---------- RECORDS FOR THE TASK ----------
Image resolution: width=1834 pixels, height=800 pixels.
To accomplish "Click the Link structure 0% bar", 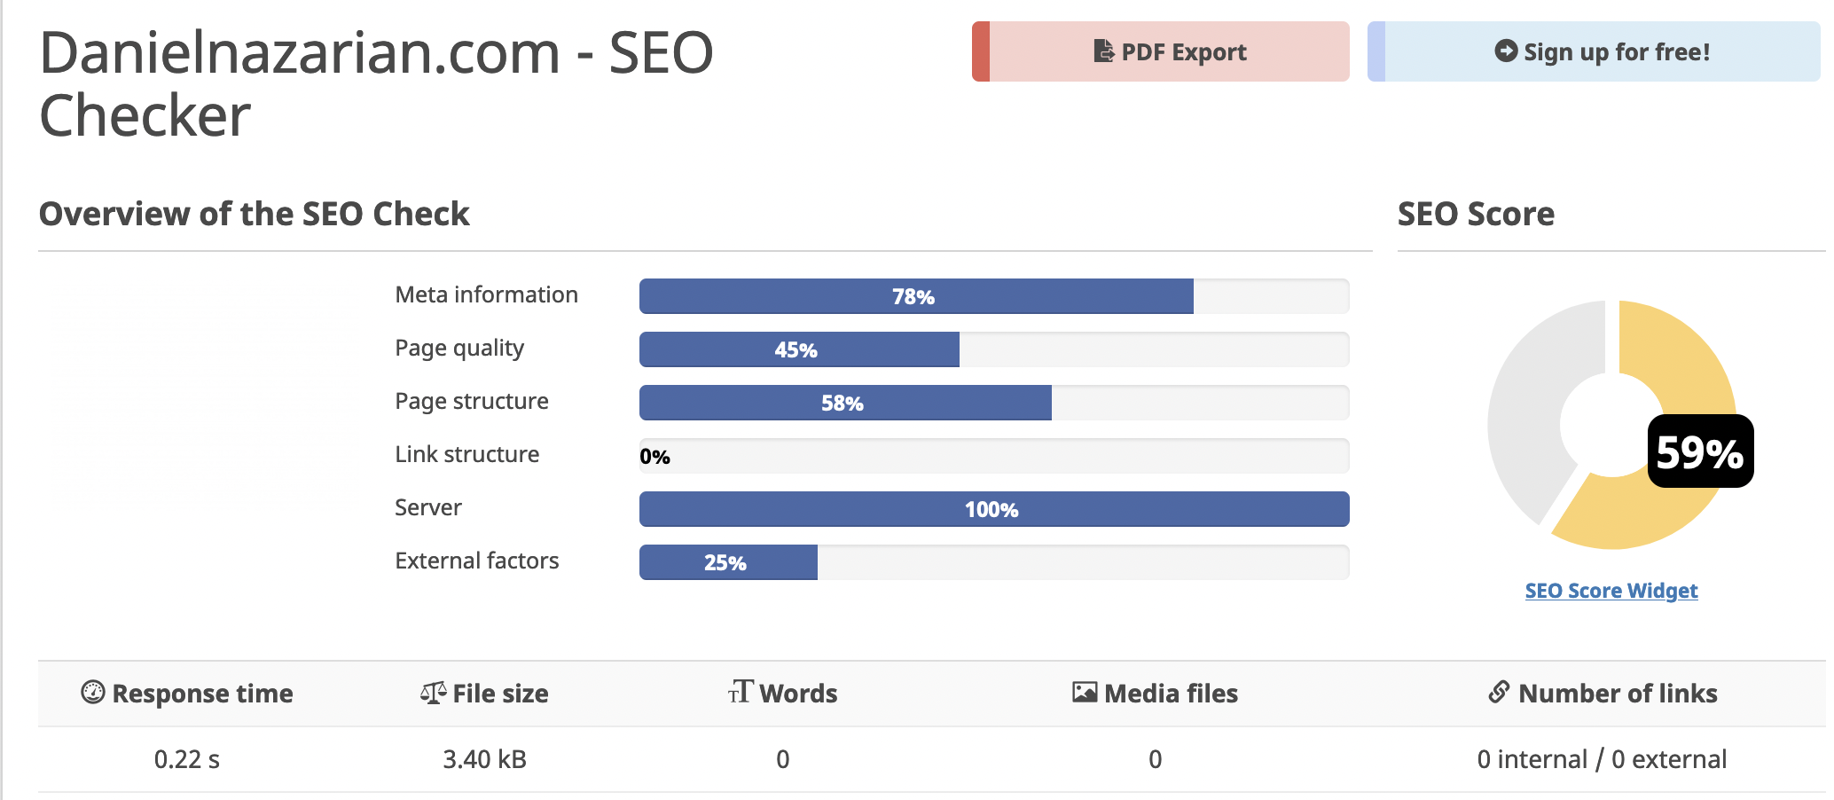I will [x=993, y=456].
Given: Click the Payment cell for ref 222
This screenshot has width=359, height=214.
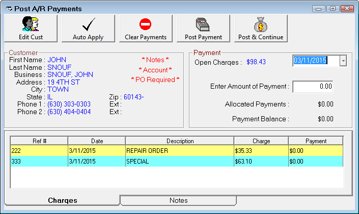Looking at the screenshot, I should pyautogui.click(x=315, y=151).
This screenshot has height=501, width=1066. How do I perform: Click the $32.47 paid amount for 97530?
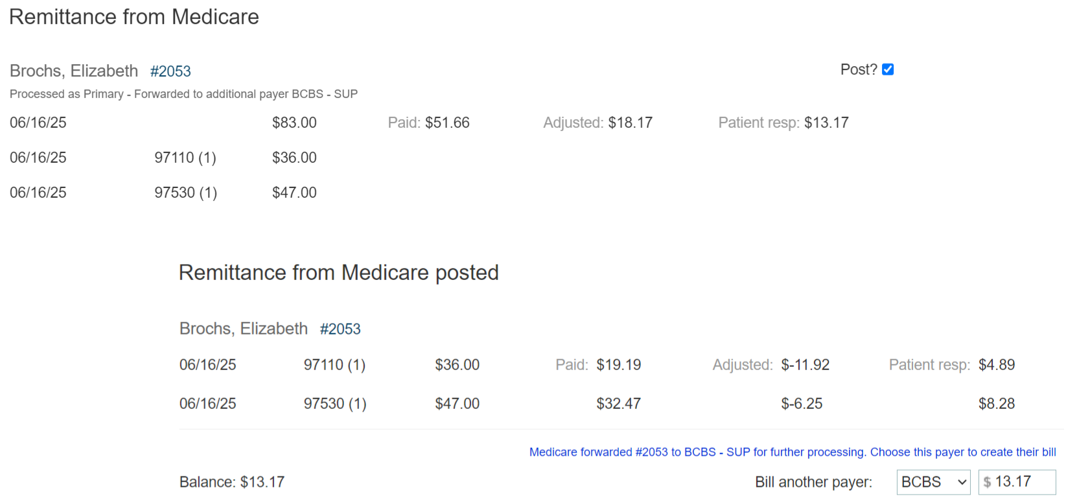click(x=618, y=404)
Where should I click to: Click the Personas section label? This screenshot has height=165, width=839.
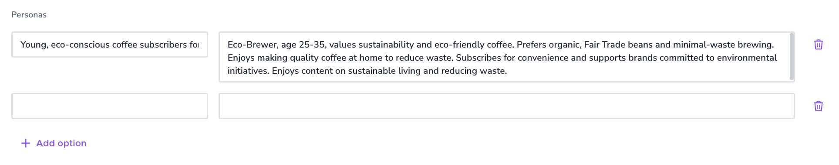pyautogui.click(x=29, y=15)
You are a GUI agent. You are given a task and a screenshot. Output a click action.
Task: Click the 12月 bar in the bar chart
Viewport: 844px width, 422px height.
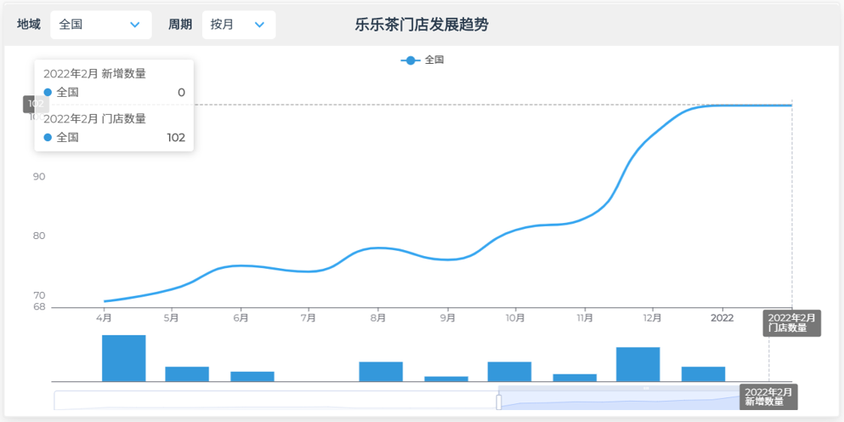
----------
Starting at the line that holds "This screenshot has height=501, width=1066.", retype every line through the end of the data, both ends included. Pictures stay out of the copy.

§ EXERCISE OUTPUT:
This screenshot has height=501, width=1066. How do I perform: Click the $32.47 paid amount for 97530?
click(x=618, y=404)
Where should I click to: Click the Personas section label? This screenshot has height=165, width=839.
pyautogui.click(x=29, y=15)
You are a GUI agent. You are given a task and a screenshot. Output a click action.
Task: Click the 12月 bar in the bar chart
Viewport: 844px width, 422px height.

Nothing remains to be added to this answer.